La gastroenteritis transmisible del cerdo (TGE) es producida por un virus de la familia Coronaviridae, género Coronavirus (1), que se caracteriza por la presentación de diarreas profusas y vómitos; afecta todas las categorías porcinas (2), aunque se ha descrito que las crías son las más sensibles (3), donde se producen las mayores afectaciones económicas debido a su elevada morbilidad y letalidad, alcanzando valores de hasta un 100% (4).

Según los reportes registrados por la Organización Mundial de la Salud Animal (OMS), se han producido brotes epizoóticos de TGE en muchos países de Europa (continente que ha presentado la mayor incidencia del virus), Las Américas (Norte, Sur y Central), Asia (incluyendo a China, Japón y Corea), el sureste de Asia y partes del oeste de África (5, 2).

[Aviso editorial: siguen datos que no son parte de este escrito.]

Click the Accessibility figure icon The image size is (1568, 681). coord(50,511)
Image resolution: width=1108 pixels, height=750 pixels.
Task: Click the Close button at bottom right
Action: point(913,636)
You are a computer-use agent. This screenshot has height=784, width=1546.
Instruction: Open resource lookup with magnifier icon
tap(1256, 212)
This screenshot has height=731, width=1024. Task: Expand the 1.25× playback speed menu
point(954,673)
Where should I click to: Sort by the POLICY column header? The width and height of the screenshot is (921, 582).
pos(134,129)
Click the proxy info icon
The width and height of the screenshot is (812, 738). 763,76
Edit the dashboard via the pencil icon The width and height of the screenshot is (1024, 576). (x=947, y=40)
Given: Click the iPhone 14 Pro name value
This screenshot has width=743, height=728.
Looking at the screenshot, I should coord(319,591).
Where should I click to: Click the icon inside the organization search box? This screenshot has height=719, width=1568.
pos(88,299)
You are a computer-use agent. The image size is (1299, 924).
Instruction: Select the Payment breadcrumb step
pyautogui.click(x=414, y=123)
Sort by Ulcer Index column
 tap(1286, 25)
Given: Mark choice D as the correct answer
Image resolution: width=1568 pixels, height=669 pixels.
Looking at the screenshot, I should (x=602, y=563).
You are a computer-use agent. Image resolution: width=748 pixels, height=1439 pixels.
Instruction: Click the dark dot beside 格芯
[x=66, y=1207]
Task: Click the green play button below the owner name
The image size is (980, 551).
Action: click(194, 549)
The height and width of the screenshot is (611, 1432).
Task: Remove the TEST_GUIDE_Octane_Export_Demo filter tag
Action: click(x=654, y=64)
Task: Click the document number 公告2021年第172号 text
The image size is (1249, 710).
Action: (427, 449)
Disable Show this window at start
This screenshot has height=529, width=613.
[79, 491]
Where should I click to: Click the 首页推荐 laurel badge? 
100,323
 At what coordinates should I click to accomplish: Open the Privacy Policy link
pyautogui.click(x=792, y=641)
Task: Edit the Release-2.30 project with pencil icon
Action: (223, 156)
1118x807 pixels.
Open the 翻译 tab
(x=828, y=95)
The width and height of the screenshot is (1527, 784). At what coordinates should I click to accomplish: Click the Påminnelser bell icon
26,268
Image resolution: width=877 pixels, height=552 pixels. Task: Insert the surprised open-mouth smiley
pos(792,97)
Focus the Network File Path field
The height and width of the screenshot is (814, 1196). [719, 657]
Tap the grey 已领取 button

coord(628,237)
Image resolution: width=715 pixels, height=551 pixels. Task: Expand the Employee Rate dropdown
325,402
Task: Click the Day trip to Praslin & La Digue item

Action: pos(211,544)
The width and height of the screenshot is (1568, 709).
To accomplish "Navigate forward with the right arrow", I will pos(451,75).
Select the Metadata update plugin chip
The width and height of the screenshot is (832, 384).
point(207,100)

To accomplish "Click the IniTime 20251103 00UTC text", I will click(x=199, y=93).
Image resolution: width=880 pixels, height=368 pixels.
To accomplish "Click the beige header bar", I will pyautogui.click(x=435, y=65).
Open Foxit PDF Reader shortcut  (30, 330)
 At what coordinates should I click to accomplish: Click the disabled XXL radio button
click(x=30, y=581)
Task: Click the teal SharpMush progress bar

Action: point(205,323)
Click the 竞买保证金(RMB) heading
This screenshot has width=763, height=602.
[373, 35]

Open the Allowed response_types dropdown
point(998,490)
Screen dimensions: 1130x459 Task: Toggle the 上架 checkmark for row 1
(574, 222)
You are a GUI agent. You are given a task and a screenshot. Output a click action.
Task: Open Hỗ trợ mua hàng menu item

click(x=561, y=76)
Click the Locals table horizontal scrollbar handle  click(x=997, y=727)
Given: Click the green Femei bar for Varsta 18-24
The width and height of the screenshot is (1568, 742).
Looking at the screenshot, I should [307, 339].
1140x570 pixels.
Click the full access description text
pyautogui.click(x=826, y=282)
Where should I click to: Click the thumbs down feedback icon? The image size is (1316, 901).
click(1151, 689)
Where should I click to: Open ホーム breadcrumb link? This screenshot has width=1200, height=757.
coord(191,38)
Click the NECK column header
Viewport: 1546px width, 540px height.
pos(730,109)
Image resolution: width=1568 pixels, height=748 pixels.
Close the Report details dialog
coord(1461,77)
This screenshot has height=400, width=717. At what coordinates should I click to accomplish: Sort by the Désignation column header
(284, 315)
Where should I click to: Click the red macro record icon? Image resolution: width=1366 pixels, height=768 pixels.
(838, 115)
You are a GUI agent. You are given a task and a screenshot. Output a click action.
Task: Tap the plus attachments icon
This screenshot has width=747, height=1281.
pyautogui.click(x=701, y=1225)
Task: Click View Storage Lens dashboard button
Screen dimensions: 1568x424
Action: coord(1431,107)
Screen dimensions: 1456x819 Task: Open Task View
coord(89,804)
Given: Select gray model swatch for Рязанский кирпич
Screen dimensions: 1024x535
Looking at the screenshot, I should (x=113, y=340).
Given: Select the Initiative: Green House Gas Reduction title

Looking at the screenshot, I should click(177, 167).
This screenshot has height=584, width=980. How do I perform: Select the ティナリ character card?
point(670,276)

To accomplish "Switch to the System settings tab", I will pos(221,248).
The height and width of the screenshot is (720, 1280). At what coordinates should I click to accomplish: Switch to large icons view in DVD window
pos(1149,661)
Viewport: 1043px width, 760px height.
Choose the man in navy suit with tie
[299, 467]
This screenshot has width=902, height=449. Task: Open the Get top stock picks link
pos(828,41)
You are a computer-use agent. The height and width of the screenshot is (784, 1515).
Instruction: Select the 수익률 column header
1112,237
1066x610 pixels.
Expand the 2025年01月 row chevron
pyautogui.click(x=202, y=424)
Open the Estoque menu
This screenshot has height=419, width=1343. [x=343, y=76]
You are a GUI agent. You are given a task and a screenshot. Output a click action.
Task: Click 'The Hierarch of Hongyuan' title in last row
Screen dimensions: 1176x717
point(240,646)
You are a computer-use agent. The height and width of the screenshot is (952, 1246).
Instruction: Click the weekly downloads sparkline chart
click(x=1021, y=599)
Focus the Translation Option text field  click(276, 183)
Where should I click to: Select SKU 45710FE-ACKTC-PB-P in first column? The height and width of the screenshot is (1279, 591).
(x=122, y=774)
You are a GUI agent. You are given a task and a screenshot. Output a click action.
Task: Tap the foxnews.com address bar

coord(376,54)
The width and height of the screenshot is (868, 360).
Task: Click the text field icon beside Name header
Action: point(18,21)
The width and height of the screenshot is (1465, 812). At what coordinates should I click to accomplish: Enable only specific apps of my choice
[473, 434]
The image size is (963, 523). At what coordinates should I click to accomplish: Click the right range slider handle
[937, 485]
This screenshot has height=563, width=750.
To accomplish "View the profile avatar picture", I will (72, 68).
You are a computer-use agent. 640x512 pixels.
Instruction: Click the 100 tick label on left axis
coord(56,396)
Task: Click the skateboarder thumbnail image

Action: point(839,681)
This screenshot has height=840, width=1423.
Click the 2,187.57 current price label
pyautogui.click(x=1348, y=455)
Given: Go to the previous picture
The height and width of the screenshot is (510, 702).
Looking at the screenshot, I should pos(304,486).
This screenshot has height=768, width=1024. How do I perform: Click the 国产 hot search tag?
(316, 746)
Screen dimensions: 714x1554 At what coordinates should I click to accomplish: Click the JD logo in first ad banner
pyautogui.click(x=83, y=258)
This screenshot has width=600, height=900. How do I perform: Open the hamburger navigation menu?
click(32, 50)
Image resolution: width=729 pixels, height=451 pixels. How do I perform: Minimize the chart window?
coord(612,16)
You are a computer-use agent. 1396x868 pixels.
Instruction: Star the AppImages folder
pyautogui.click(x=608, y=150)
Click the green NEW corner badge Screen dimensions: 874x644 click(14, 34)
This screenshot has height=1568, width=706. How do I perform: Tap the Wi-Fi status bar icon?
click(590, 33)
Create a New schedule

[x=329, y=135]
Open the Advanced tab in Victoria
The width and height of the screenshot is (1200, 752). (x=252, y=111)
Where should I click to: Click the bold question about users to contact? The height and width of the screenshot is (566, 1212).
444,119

La presencia de TGE en Cuba ha sido confirmada en una alta proporción de cerdos y se ha observado que su asociación con la diarrea es altamente significativa (6). Sin embargo, para confirmar la patogenicidad de una cepa aislada de campo se hace necesario reproducir experimentalmente la enfermedad en condiciones controladas.

Sobre estas bases se hace necesario determinar la enteropatogenicidad de una cepa del virus de la TGE aislada en Cuba. Con este objetivo en el presente trabajo se realiza la reproducción experimental del cuadro diarreico de la TGE en cerdos inoculados con el virus aislado en cultivo de tejido.

 

MATERIALES Y MÉTODOS

Diseño de la reproducción experimental: Se emplearon seis crías de un día de edad, las cuales fueron divididas en dos grupos seleccionados al azar, un grupo inoculado (cuatro animales) y un grupo control negativo (dos animales).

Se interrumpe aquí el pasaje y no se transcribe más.